## Start DATA TO PROCESS

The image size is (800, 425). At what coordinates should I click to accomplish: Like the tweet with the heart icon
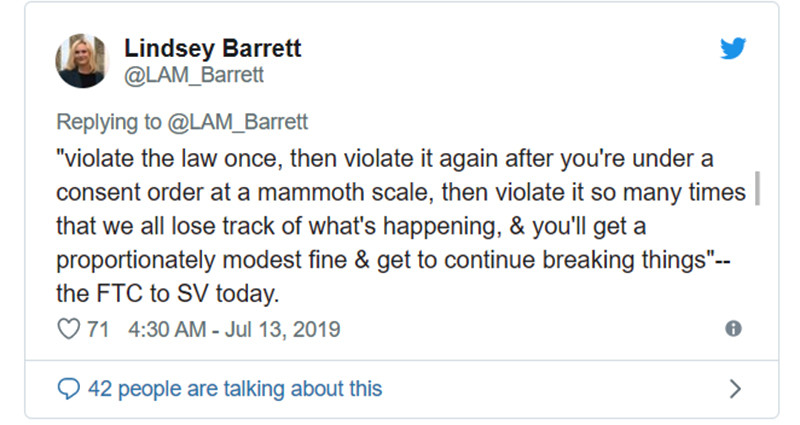68,329
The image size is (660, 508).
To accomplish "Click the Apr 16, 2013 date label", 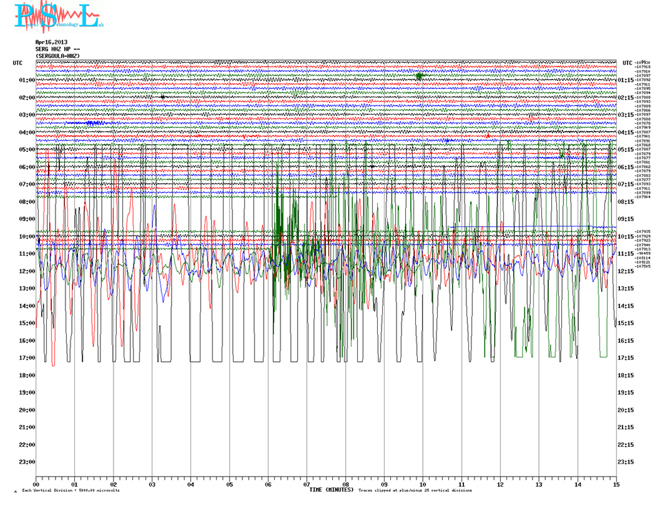I will click(49, 41).
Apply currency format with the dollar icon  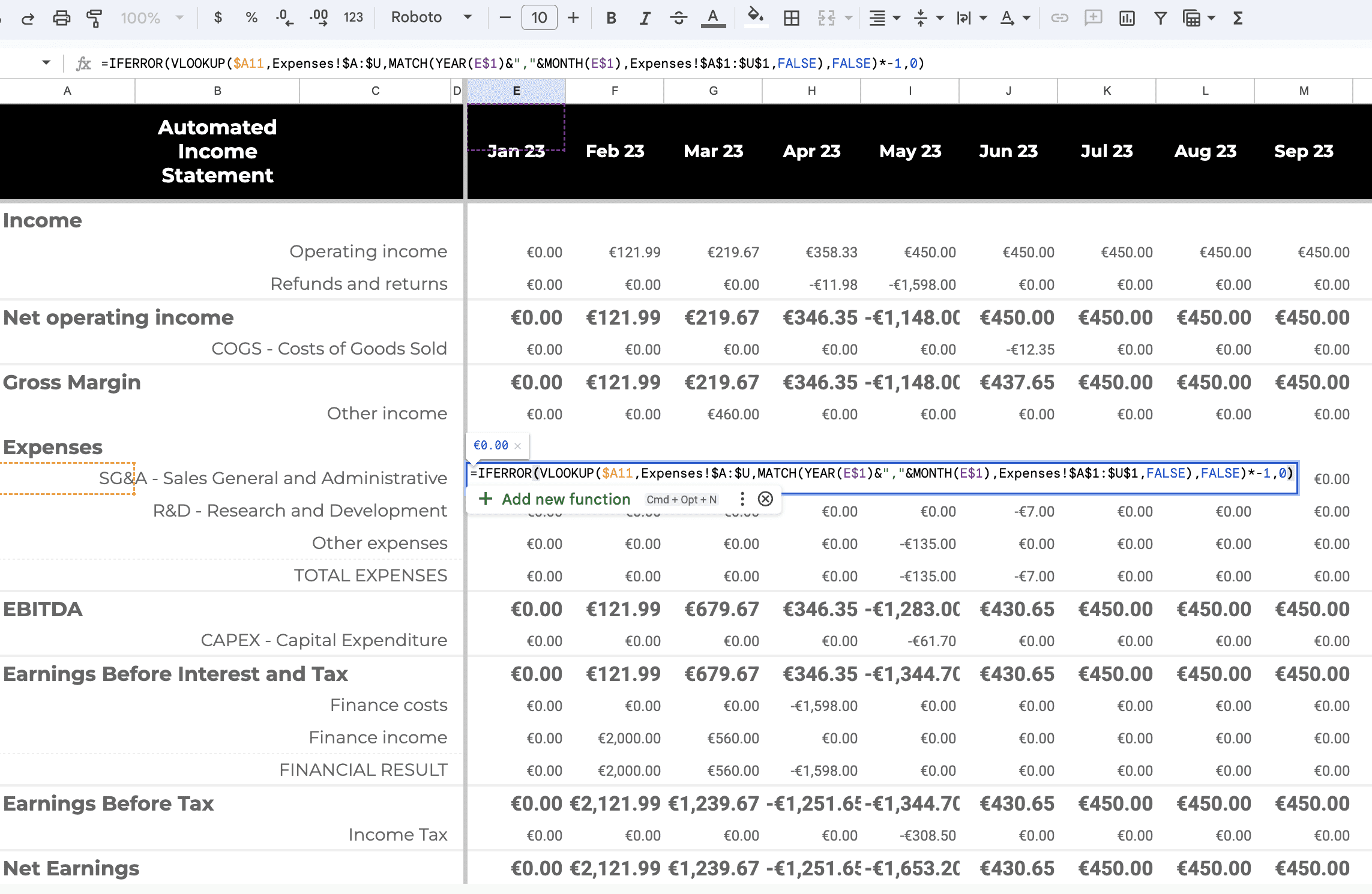[x=217, y=18]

## End DATA TO PROCESS

**PROBLEM REQUIREMENTS**
Count the lines in the entries above that contain the string "image". Reply with the number alone.

**ANSWER TO THE PROBLEM**
2